Climbing the stairs hidden behind the small door between Steffen's butcher shop and his restaurant, Frank's Table, one arrives at the family business' offices. Two buildings that were once separate, but which the young CEO (for "chief entrecôte officer"), Tom Steffen, knows well. "We grew up in the building above the butcher shop. We ate every lunchtime with the staff," he recalls.
He welcomes us there, accompanied by his sister, Lisa Steffen, who is ten years his junior. She has just joined the company founded by their father in 1989. From the first butcher's shop in Steinfort, the group has grown to five. And it has transformed itself by adding curing, catering and restaurant activities, employing around 200 people and exceeding a turnover of €20 million by 2018.
Learning to surf
"The moment Lisa joins us is somewhat similar to a situation I experienced in 2009," recalls Tom Steffen. After studying hotel and restaurant management at the Institut Paul Bocuse in Lyon, he completed a number of internships between 2006 and 2008. "Normally, it was planned that I would do other external experiences. But we had a discussion with my father who told me: 'there is a major crisis. If you want to learn to surf, there are waves.
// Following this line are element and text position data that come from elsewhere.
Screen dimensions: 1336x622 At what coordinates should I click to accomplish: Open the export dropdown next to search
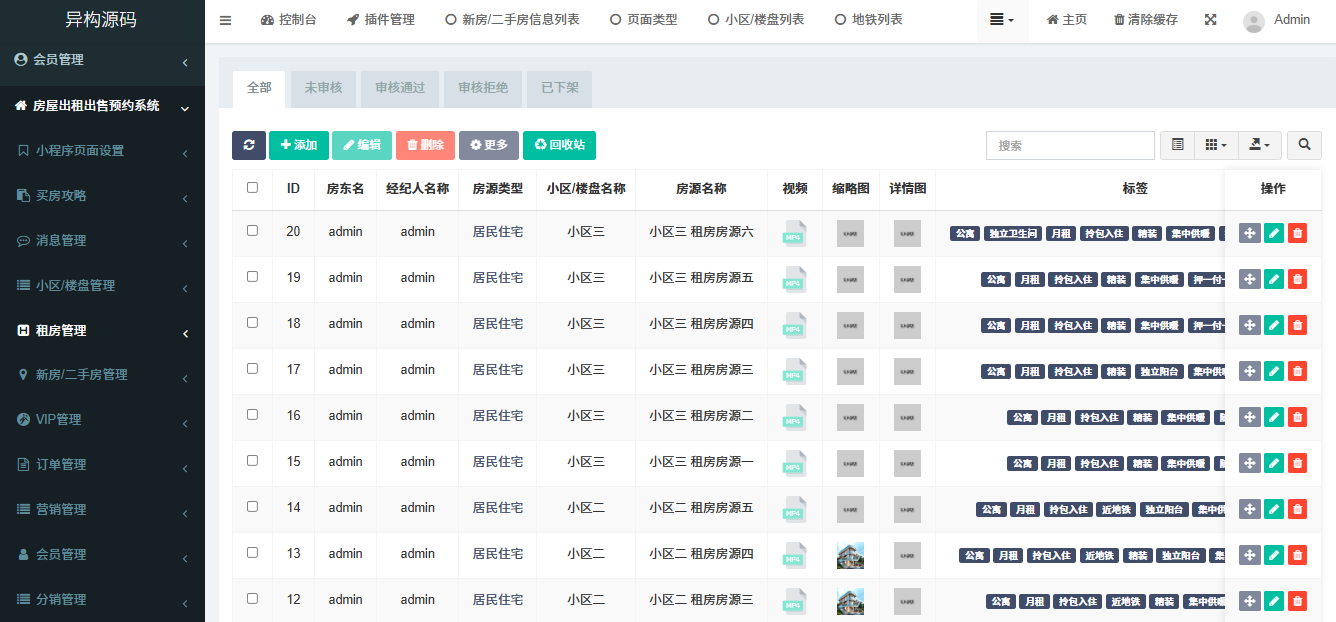coord(1259,145)
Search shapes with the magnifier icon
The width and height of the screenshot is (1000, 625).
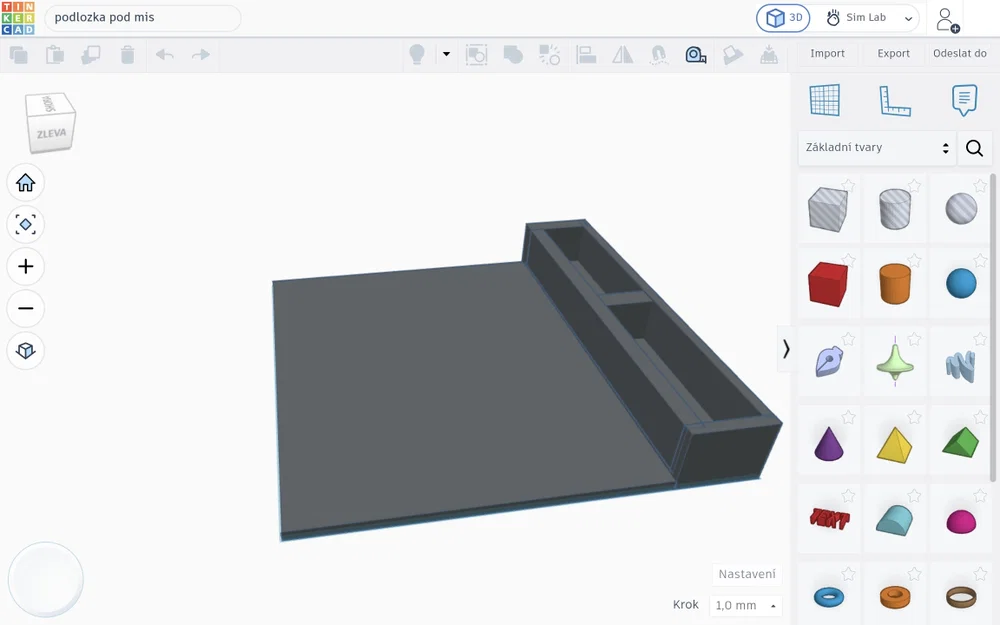(974, 148)
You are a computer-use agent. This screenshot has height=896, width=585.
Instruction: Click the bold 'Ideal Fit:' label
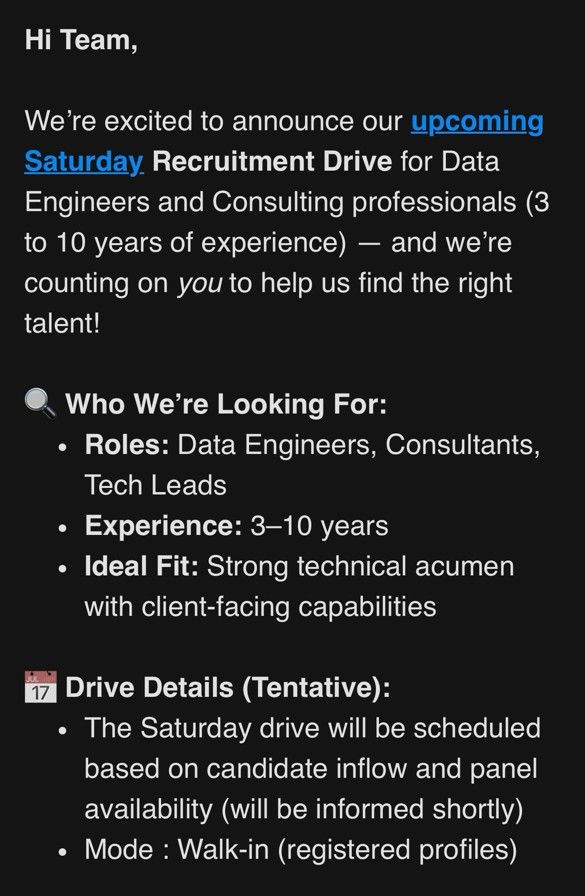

So he joined him, first as operations manager, before moving on to general management. Today, with the Covid-19 crisis, "it's a bit of a rebound," he smiles. Lisa Steffen finished her hotel studies in Switzerland in February 2021, during which she was able to do some internships in London and Paris. On 1 May, she joined the family group. Both agree on one thing: this is not the easy choice, contrary to what many think.
After high school, Lisa Steffen considered becoming a psychologist. She hesitated, wanted to take some time to think about it, and went abroad for six months. She finally interviewed for the hotel school in the Indonesian jungle. "Everyone had to cut their internet connection," she recalls. Seeing her "passionate" father and then her brother enter the business motivated her decision to get involved in "a family business in a field that [she] is passionate about."
A challenge to meet
"One might be led to believe that this is the simplest choice. It might be the most obvious choice. But when it comes to the challenge, you soon discover that it's not," adds her older brother, aged 35. "It's an opportunity, I'm not going to hide from it. That I can, by my behaviour, honour or not." He also notes a boundless dedication. "It's something I'm passionate about to the point where I don't see it as professional if from 11pm to 2am there's an idea I can't get out of my head."
He says of his choice: "For me, a bit like Lisa, it's an environment I've always worked in - my holidays washing dishes, curing [meat]... It allows you to experience that corporate life from a young age." He did think about architecture in high school, but from the very first technical drawing classes, "I quickly realised that I liked architecture more than architecture liked me," he jokes.
One might be led to believe that this is the simplest choice. It may be the most obvious choice. But in terms of challenge, it is not.
Frank Steffen sees two of his children joining the company. This is a source of pride, even though he "never forced them". "We were free," says his daughter. Before he chose this path, Tom Steffen says he was even drowning in architecture books. "He just wanted his children to succeed, in any field. Their sister, Anne, took a different path and works for a jeweller in Switzerland. "It was never an option to come into the business without studying," adds Lisa Steffen.
At the moment, she accompanies her brother in meetings to understand all the departments, in addition to her tasks as project manager. "It is this understanding of the company's life that will eventually make it possible for us to have a first name in addition to our family name," explains Tom Steffen. This is mainly passed on from brother to sister, after father to son. Frank Steffen had to take a step back from the day-to-day business after a fall in mid-2020.
Management without ego
The aim will be to share the management between brother and sister: "We are very complementary. I'm a pragmatic person, whereas Lisa has a value that I always try to draw on, she works very much from the heart."
Regarding the transmission of the capital, "it's my father who will determine it, because it's his heritage. We don't have a fixed timeline. For me, it's not possible to have someone who contributes a lot to the intangible asset, but who from a material point of view doesn't have his proper share of the cake. The fact that I have been with the company since 2009 and Lisa since 2021 makes no difference. There is no ego thing."
Lisa has a value that I try to emulate, she works very much from the heart.
While the second generation is gradually taking over, it may seem early to talk about the third. Lisa and Anne Steffen have no children, Tom Steffen has two daughters, aged five years and ten months. "I don't see this project as an end in itself. I've never thought about selling. If my daughters or Lisa's children, or even my sister Anne's children, want to be happy in the business, then so be it. If they don't, they won't." A freedom of choice, again, well passed on.